Magic: Any sufficiently advanced technology is indistinguishable from magic.
-Finagle's Law: An addition to Murphy’s law “Anything that can go wrong will go wrong” will at the worst possible moment.
-Gibson's Law: For every PhD there is an equal and opposite PhD.
-Hanlon’s Razor: Never attribute to malice that which can be adequately explained by stupidity. Or, do not invoke conspiracy as explanation when ignorance and incompetence will suffice, as conspiracy implies intelligence.
-Hedonism: A group of philosophical theories centred around pursuing and defining pleasure, referring to both large activities like sex or recreational drugs and small activities like reading a good book or watching a sunset.
-Humphrey’s Law: Conscious attention to a task normally performed automatically can hinder its performance.
-Ironic Process Theory: The psychological process whereby an individual’s deliberate attempts to suppress certain thoughts makes those thoughts more persistent.
-Lem’s Law: No one reads; if someone does read, they do not understand, if they do understand, they immediately forget.
-Muphry’s Law: If you write anything criticising, editing, or proofreading, there will be a fault of some kind in what you have written (the name is a purposeful misspelling of Murphy's law).
-Murphy’s Law: Anything that can go wrong will go wrong.
-Newton’s Flaming Laser Sword: What cannot be settled by experiment is not worth debating.
-Newton’s Laws of Motion:
Law of Inertia: Objects will stay in rest or in motion unless an outside force causes a change.

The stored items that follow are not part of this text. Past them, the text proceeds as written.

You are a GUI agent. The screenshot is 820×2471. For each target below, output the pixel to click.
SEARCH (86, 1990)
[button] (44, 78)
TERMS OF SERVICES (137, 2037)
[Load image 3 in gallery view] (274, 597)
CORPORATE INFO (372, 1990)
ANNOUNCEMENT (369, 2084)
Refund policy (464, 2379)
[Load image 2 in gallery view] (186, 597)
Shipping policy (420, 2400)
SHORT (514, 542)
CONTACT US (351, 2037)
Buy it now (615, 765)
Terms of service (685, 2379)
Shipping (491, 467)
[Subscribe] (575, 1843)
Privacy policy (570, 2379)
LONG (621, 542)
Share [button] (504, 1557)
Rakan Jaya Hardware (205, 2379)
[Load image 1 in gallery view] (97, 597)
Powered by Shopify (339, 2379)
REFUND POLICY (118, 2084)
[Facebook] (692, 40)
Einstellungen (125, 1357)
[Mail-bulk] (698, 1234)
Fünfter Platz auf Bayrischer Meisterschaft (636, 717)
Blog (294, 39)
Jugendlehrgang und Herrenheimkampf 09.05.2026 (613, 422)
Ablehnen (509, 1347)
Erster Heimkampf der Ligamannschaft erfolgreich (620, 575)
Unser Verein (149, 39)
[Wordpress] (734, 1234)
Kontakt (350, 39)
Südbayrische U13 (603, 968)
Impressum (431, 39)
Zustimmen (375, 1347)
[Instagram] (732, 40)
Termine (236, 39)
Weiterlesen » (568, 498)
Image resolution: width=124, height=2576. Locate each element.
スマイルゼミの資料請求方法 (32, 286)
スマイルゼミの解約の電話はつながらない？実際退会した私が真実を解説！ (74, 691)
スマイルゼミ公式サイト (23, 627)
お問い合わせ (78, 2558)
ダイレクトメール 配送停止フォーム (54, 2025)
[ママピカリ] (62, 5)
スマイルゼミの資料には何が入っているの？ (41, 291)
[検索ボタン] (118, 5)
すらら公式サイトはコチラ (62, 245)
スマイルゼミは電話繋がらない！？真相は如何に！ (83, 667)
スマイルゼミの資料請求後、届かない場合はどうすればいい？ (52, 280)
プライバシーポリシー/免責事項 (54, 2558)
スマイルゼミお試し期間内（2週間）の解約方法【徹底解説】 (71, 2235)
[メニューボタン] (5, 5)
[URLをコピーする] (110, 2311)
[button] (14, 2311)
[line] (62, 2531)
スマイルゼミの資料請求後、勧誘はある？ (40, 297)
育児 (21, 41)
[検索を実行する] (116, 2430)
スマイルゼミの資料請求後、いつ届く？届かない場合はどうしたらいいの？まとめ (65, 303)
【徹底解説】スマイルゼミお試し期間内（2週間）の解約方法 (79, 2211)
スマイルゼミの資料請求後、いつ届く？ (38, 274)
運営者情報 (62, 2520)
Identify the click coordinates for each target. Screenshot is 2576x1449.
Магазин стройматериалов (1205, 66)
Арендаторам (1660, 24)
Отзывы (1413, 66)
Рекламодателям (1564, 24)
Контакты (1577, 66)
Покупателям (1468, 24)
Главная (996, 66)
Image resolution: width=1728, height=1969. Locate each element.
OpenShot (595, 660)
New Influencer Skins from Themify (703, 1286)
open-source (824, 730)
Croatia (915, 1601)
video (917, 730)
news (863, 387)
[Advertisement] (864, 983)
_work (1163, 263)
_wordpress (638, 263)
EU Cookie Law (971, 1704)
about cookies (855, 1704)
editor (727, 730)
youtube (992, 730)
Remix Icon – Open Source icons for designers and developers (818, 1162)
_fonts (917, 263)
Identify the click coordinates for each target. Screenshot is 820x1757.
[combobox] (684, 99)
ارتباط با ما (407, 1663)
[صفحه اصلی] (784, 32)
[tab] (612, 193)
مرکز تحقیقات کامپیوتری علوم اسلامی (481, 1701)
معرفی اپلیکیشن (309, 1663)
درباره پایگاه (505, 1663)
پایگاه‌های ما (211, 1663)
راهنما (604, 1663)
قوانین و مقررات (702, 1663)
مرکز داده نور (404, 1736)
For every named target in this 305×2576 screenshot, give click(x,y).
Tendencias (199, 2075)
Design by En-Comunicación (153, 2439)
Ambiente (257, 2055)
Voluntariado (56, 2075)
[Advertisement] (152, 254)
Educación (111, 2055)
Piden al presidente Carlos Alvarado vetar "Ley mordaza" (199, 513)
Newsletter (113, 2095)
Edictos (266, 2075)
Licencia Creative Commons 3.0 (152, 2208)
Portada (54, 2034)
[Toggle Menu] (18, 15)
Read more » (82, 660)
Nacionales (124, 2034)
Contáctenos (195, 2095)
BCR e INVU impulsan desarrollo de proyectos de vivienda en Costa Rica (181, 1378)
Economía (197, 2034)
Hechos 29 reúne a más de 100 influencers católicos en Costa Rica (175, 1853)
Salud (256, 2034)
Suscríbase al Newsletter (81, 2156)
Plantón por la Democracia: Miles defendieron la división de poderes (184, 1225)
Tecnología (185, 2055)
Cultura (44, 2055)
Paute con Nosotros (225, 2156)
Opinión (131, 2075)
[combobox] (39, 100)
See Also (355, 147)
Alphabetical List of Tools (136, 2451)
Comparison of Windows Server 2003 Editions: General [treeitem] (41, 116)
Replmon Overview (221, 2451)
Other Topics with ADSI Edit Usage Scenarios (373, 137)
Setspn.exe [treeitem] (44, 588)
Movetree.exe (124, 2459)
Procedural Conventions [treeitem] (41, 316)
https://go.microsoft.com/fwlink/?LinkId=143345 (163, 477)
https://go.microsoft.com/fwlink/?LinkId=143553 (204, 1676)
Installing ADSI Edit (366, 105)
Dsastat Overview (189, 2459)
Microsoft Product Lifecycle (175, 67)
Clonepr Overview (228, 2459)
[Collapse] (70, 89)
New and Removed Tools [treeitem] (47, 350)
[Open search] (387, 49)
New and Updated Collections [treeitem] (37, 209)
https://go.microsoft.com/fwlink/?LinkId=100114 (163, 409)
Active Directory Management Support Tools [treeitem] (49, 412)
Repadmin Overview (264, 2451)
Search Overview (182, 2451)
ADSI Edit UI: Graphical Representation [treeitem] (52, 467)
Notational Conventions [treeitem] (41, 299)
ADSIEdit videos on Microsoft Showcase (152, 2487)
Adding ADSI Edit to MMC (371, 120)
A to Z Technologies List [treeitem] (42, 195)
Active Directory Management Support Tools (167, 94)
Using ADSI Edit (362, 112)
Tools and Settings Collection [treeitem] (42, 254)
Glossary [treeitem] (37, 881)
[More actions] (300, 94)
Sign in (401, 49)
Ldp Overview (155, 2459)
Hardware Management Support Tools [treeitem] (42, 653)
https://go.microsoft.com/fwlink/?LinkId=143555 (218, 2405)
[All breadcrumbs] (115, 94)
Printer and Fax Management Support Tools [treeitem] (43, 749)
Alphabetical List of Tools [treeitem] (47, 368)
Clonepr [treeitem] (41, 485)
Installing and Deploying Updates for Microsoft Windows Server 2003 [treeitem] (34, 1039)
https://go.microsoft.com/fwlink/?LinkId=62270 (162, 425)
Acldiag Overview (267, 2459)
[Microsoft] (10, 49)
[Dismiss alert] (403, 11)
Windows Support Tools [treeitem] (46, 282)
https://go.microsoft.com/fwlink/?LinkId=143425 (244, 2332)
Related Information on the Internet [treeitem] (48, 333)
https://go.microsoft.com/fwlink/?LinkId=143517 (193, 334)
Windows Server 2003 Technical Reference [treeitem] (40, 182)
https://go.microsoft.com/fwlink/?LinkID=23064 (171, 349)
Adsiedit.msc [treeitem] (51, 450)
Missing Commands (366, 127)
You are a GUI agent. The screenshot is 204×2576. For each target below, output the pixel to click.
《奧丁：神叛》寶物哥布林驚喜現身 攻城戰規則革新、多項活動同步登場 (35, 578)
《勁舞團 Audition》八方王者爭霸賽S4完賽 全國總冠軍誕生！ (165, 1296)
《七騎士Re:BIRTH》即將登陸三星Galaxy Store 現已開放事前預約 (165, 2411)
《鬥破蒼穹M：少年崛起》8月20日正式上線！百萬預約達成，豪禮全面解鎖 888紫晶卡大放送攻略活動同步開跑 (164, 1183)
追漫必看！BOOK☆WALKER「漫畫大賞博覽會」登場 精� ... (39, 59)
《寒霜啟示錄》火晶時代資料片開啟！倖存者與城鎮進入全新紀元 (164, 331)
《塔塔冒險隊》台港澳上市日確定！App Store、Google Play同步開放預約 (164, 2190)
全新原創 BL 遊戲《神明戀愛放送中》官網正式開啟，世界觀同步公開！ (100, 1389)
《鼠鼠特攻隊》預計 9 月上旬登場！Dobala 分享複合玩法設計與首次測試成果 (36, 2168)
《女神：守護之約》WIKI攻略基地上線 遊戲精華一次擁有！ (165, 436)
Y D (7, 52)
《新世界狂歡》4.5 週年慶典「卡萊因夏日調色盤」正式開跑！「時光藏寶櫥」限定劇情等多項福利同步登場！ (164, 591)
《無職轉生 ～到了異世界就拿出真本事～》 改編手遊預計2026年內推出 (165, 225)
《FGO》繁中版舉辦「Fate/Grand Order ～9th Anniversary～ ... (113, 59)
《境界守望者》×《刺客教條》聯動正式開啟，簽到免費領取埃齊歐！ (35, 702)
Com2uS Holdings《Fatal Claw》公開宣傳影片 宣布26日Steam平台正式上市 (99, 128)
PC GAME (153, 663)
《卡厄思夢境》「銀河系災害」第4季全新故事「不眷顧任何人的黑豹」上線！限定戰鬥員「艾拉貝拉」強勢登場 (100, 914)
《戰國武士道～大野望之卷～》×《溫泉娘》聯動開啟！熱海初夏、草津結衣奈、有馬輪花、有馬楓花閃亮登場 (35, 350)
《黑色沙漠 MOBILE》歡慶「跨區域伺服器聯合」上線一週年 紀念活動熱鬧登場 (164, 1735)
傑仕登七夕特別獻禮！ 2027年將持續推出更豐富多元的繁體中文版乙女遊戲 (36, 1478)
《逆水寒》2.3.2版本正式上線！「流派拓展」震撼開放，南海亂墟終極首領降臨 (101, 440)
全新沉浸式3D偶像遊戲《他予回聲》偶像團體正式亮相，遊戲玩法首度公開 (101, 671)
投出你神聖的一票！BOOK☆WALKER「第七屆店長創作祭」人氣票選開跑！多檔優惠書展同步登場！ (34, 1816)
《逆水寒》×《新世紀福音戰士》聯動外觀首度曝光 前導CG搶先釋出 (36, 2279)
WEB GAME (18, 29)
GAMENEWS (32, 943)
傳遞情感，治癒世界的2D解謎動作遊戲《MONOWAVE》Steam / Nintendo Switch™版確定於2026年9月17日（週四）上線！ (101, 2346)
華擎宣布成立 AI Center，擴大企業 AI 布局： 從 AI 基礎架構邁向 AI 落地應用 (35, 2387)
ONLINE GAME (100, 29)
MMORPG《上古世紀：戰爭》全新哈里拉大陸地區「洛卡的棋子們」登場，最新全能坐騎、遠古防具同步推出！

F = ma: Force = mass x acceleration meaning the acceleration of an object depends on the object's mass and the force acting upon it.
Action and Reaction: For every action there is an equal and opposite reaction meaning when two objects meet each other they apply force to one another that are equal in magnitude but in the opposite direction.
-Nihilism: Based on the rejection of religious and moral principles and the belief that life is meaningless. Many people see nihilism as depressing and nihilistic people as miserable and annoying, that may be true for some but nihilism also provides the freedom to create and express yourself without social boundaries. There are two types of nihilists: those who say “life is meaningless so why bother?” and those who say “life is meaningless so why not?”.
-Occam's Razor: The philosophical principle that the simplest explanation is usually the best one. When presented with two competing hypotheses that have the same prediction, one should choose the hypothesis with the least variables and assumptions.
-Papert’s Principle: Some of the most crucial steps in mental growth are based not simply on acquiring news skills, but on acquiring new administrative ways to use what one already knows.
-Paradox of Hedonism: When one pursues happiness itself, one is miserable; but, when one pursues something else, one achieves happiness.
-Philosophy of Similarity: Based on the degree of resemblance objects have to one another using their shared properties. This is built on recognising certain patterns like colour or taste and then comparing them to others.
-Rothbard’s Law: Everyone specialises in their own area of weakness.
-Sagan Standard: Extraordinary claims require extraordinary evidence.
-Solipsism: The philosophical view that the self or the mind is the only thing that is known to exist and anything outside of that is unsure and undefined.
-Stein's Law: If something can not go on forever, it will stop. If a trend can not go on forever, there is no need to make it stop, much less make it stop immediately; it will stop of its own accord.